Project Car Price Analysis is a comprehensive data analysis dashboard for car price analysis, enabling users to explore, analyze, and visualize car price data interactively. The dashboard is built with Streamlit and supports CSV data input, providing an intuitive interface.
- The dataset contains car listings with features such as brand, model, engine size, and price. It is sourced from Kaggle and is well within the repository's maximum size of 100Gb.
- Enable users to compare average car prices by brand.
- Allow exploration of price distributions for individual brands.
- Provide insights into how engine size affects car price.
- Support interactive data exploration for business decision-making.
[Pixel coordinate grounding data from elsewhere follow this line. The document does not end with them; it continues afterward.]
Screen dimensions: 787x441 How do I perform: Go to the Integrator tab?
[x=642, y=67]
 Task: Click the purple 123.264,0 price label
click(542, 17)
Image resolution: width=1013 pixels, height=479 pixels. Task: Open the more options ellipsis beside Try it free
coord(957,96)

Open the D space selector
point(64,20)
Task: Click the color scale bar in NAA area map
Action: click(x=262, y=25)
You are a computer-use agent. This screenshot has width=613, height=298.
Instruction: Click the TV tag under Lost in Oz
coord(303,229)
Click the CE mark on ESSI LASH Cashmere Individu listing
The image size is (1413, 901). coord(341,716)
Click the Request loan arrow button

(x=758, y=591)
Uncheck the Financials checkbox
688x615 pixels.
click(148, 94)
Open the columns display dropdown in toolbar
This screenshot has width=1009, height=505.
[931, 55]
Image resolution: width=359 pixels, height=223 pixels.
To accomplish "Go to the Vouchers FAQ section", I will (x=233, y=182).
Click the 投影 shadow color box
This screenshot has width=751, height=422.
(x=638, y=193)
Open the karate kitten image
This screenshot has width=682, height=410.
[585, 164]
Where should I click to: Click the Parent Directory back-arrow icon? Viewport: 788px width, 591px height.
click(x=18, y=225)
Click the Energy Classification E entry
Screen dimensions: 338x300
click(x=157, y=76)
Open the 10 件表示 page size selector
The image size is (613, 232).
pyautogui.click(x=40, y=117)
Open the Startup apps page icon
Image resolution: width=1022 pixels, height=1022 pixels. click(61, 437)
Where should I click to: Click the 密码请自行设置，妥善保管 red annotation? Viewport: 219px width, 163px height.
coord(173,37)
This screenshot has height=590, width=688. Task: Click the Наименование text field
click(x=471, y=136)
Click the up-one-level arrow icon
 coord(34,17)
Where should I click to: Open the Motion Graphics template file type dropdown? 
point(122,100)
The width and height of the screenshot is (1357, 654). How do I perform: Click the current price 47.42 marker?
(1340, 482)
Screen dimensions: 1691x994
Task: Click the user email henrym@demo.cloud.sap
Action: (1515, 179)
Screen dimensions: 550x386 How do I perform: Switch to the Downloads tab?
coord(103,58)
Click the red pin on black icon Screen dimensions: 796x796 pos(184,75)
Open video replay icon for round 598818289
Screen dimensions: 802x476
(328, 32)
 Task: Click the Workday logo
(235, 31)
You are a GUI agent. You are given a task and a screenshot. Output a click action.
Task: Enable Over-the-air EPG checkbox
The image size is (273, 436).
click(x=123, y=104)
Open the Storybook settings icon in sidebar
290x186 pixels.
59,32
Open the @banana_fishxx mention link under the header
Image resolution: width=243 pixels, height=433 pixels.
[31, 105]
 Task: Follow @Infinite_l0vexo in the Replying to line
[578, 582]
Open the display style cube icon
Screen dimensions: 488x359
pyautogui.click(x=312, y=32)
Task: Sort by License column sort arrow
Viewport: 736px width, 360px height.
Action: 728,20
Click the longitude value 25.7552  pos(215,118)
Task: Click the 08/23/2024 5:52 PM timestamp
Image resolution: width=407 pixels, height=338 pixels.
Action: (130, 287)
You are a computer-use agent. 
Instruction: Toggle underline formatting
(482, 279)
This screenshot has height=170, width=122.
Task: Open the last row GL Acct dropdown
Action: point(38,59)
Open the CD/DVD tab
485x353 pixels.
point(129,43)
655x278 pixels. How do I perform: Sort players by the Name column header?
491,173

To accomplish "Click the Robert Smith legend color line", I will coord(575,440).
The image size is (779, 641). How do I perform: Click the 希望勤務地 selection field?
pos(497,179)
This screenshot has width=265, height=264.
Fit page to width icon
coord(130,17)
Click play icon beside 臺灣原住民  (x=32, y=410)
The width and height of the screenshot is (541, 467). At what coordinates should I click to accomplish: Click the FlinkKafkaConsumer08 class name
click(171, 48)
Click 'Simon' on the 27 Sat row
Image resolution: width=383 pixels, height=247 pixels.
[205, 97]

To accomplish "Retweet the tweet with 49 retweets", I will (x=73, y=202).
- Hypothesis 1: Certain car brands have consistently higher average prices.
- Validation: Visualize average price by brand using horizontal bar charts.
- Hypothesis 2: Engine size is positively correlated with car price.
- Validation: Scatter plot and regression analysis of engine size vs. price.
- Hypothesis 3: Price distributions vary significantly between brands.
- Validation: Display histograms for selected brands.
- Data collection from Kaggle.
- Data cleaning and preprocessing in Jupyter notebooks.
- Exploratory analysis and feature engineering.
- Dashboard development in Streamlit.
- Iterative testing and refinement based on feedback.
- Average price by brand → Horizontal bar chart for clear comparison.
- Price distribution per brand → Histogram for selected brand.
- Engine size vs. price → Scatter plot for correlation analysis.
- Groupby and aggregation for summary statistics.
- Value counts and histograms for distribution analysis.
- Scatter plots and regression for correlation.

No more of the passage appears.